Segment Start: Input material

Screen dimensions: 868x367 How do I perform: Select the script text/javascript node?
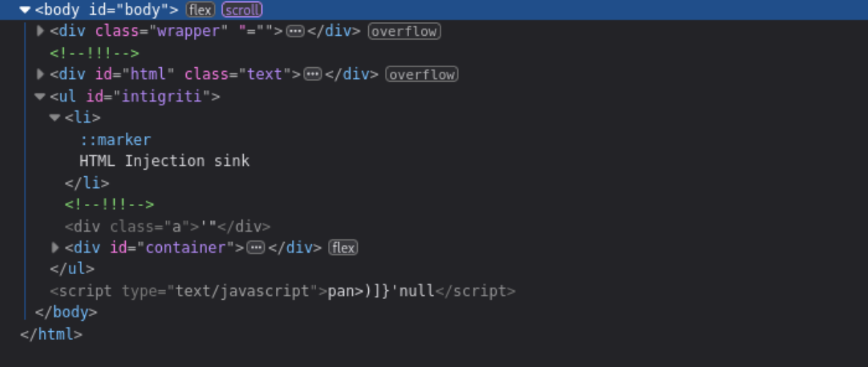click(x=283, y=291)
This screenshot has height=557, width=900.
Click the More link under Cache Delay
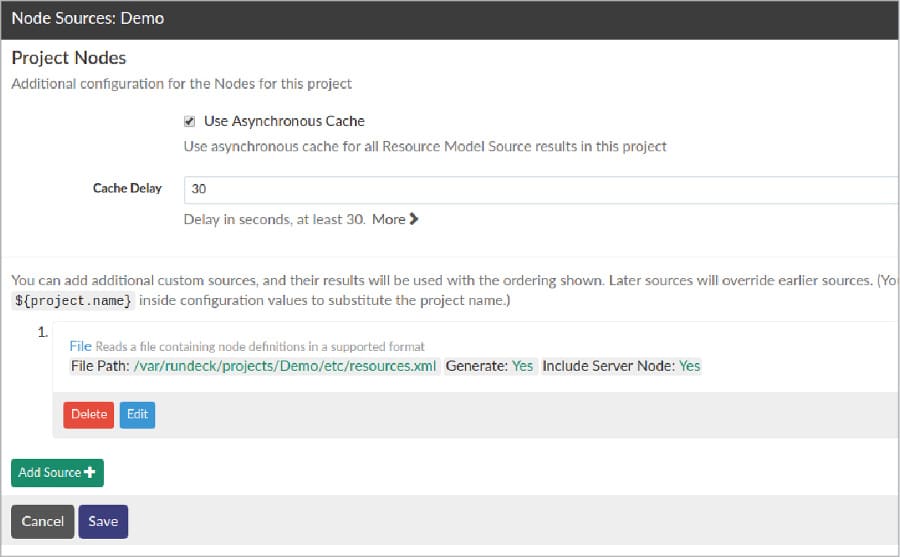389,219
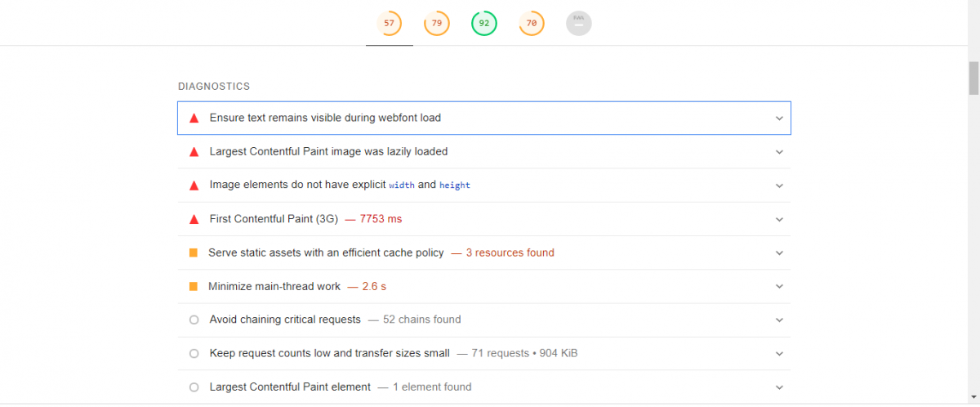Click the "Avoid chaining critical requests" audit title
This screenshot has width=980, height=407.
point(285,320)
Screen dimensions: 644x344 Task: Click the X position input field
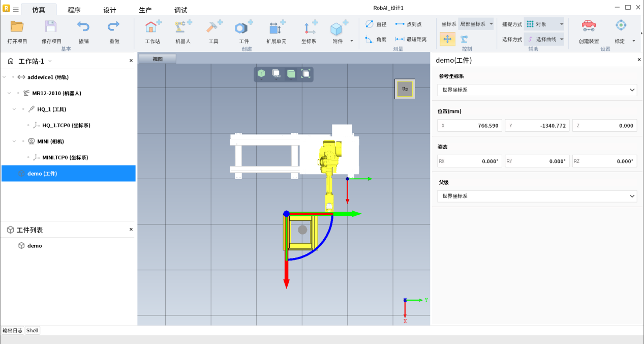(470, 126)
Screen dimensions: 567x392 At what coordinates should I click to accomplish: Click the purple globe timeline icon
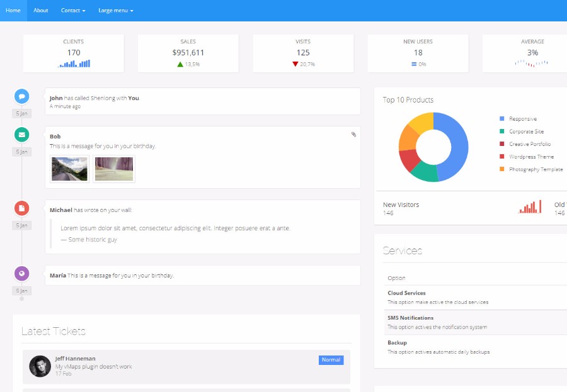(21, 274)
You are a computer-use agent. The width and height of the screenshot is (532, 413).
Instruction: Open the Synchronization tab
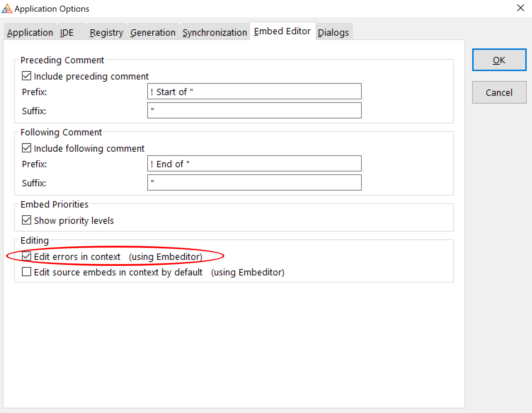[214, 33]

Segment End: Input material
Segment Start: Input material

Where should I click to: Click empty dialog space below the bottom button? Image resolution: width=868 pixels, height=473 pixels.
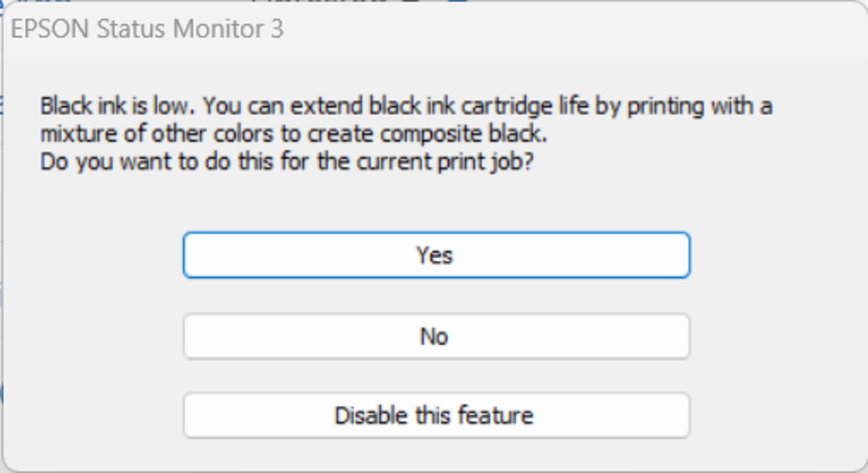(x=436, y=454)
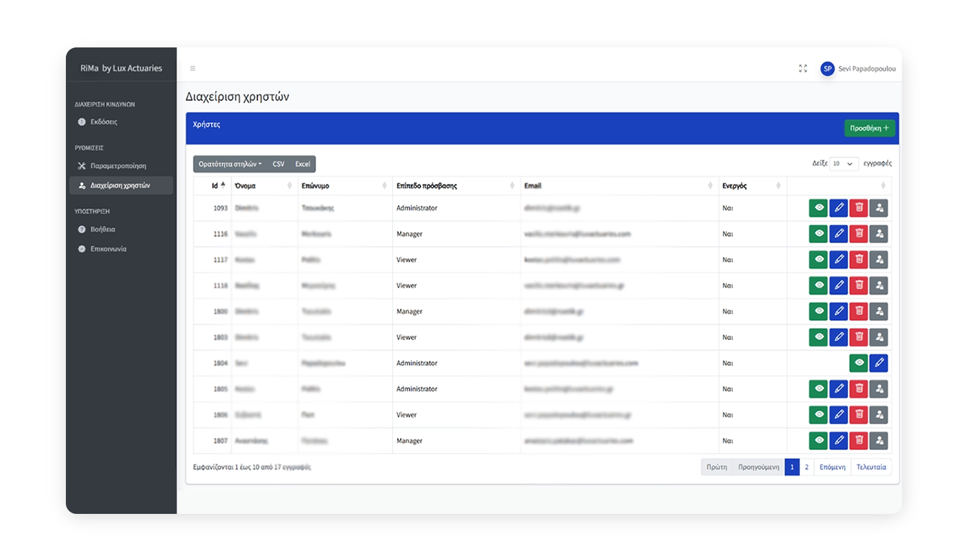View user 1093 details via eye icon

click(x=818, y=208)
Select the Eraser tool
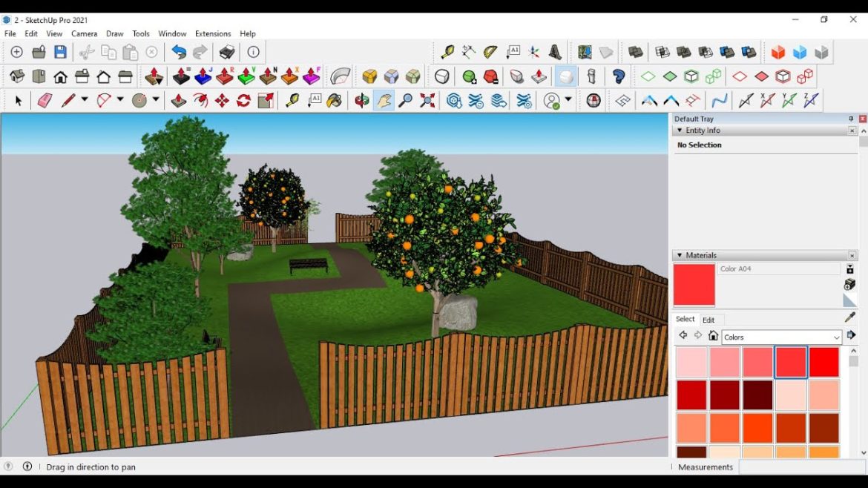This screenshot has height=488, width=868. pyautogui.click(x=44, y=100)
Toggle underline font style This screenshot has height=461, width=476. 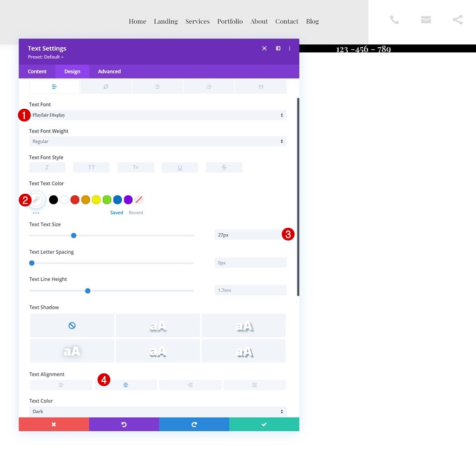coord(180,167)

Segment End: Input material

__Task details__
Keep to the lines above from the line with "Screen dimensions: 644x344" to the line with "You are a computer-use", and set down exactly those, inclusive, with nothing else and every picture left out.

__Solved problem__
Screen dimensions: 644x344 Task: Click the X position input field
(470, 126)
Screen dimensions: 567x392 At what coordinates should I click to accomplish: Click the purple globe timeline icon
(21, 274)
You are a computer-use agent. The width and height of the screenshot is (532, 413).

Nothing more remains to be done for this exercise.